Forests could not exist without fungi. This is not metaphor. Roughly 90% of all land plants form mycorrhizal associations with fungi, and most trees cannot germinate and establish successfully without their fungal partners. The relationship is ancient — mycorrhizal associations predate the evolution of roots and appear in the fossil record as early as 400 million years ago.

Fungi perform several functions that are essential to forest health:

• Nutrient uptake. Mycorrhizal fungi extend the effective root surface area of trees by orders of magnitude, allowing them to access water and minerals from soil volumes far beyond what their roots alone could reach.
• Decomposition. Saprotrophic fungi like Armillaria break down dead wood and leaf litter, recycling carbon and nutrients that would otherwise remain locked in dead organic matter.
• Soil structure. Fungal hyphae bind soil particles together, improving structure and reducing erosion. The protein glomalin, produced by arbuscular mycorrhizal fungi, is one of the most important soil-binding agents in forest ecosystems.
• Disease regulation. Diverse fungal communities in soil help suppress pathogenic organisms. When fungal diversity declines, tree diseases often increase.
• Carbon storage. Mycorrhizal fungi receive carbon from trees and store it in the soil as mycelium and recalcitrant compounds. Recent research suggests that mycorrhizal fungi sequester billions of tons of carbon annually in global soils.

Species like Boletus edulis (porcini), Cantharellus cibarius (chanterelles), and Amanita muscaria (fly agaric) are all mycorrhizal species whose fruiting bodies are familiar to foragers, but whose primary ecological role is underground, feeding and connecting the trees they partner with.
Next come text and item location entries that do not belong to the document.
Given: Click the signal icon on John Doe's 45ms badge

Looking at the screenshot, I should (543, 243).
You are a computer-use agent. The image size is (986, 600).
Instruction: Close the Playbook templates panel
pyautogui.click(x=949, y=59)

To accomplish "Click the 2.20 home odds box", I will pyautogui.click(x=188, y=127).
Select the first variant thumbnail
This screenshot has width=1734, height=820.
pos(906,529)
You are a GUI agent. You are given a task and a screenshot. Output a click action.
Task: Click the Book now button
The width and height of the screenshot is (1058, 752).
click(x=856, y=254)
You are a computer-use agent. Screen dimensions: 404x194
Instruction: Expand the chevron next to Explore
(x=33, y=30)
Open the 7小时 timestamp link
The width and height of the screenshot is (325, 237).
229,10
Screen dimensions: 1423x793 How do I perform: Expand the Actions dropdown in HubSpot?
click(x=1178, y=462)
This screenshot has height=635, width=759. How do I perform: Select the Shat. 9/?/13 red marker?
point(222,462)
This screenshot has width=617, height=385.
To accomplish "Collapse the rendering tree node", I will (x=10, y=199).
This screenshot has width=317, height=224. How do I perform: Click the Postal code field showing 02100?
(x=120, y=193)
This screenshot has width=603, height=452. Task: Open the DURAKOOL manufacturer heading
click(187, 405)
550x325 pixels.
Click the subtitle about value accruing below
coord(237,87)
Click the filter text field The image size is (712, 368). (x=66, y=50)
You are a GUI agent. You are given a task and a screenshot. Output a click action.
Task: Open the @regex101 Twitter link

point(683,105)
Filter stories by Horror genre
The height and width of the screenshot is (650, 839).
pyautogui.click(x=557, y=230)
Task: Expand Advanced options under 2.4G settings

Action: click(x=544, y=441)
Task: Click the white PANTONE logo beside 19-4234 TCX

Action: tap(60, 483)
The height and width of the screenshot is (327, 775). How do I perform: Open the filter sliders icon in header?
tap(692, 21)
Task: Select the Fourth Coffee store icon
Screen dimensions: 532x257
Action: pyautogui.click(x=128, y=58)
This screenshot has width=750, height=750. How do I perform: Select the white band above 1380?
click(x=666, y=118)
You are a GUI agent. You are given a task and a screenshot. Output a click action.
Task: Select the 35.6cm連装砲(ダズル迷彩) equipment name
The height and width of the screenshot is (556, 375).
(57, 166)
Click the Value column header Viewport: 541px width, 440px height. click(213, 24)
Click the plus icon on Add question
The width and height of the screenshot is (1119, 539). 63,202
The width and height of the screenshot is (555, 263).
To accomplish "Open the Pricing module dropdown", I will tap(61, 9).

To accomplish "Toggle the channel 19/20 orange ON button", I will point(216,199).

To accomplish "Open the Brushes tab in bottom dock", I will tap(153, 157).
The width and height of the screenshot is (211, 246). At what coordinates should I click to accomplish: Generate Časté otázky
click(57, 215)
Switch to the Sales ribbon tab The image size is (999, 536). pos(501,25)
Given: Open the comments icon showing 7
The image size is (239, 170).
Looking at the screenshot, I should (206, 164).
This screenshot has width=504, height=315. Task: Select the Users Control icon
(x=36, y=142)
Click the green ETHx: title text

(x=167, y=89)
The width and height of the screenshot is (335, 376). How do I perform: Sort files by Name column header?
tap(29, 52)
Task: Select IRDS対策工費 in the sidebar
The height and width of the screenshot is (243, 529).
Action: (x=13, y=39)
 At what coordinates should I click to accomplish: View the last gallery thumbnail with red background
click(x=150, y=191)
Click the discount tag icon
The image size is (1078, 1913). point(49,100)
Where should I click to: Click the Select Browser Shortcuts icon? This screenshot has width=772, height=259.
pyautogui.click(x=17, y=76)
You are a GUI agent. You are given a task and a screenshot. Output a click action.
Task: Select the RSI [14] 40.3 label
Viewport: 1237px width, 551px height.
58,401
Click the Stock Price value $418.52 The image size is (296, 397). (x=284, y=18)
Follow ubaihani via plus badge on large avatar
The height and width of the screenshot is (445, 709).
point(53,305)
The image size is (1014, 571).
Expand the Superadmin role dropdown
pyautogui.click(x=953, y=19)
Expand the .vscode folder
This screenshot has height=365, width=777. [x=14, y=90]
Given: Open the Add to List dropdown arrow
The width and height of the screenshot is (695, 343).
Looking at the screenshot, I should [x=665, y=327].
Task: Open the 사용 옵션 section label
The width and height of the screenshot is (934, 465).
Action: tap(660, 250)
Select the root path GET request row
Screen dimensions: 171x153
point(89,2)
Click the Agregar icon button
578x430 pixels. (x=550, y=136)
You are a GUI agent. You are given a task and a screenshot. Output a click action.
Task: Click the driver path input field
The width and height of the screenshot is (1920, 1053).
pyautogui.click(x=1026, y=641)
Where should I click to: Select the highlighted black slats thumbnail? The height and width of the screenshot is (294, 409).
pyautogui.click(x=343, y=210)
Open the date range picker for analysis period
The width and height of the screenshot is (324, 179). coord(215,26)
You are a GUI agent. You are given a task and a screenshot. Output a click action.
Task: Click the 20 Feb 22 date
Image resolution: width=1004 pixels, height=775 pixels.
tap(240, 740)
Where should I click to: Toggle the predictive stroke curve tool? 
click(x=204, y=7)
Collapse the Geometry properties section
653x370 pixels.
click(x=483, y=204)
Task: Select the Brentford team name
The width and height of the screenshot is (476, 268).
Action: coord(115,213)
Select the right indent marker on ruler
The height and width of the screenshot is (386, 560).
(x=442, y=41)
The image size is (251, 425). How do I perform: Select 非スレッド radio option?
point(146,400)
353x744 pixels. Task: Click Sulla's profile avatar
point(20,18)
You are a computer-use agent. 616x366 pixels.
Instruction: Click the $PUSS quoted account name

Medicinal and functional fungi like turkey tail (Trametes versicolor), reishi (Ganoderma lucidum), and lion's mane (Hericium erinaceus) are wood-decay fungi that, like Armillaria, break down dead timber and return nutrients to the soil. Each plays a distinct role in the complex web of decomposition and nutrient cycling that sustains forest ecosystems.

Unlike Pando or a giant sequoia, the Oregon Armillaria offers little to see from the surface. The Malheur National Forest is a quiet, sparsely visited stretch of mixed conifer forest in eastern Oregon. There is no visitor center, no interpretive trail, and no marker identifying the organism's boundaries. If you walk through the forest, you will see dead and dying trees — evidence of the fungus at work — and in autumn, you may find clusters of honey-colored honey mushrooms fruiting at the base of trees and stumps.

The organism has been nicknamed the “Humongous Fungus,” a moniker it shares with the Michigan Armillaria discovered in 1992. The town of Crystal Falls, Michigan, even holds an annual Humongous Fungus Fest in honor of their local specimen. No equivalent celebration exists in Oregon, where the fungus is treated more as a forest management challenge than a tourist attraction.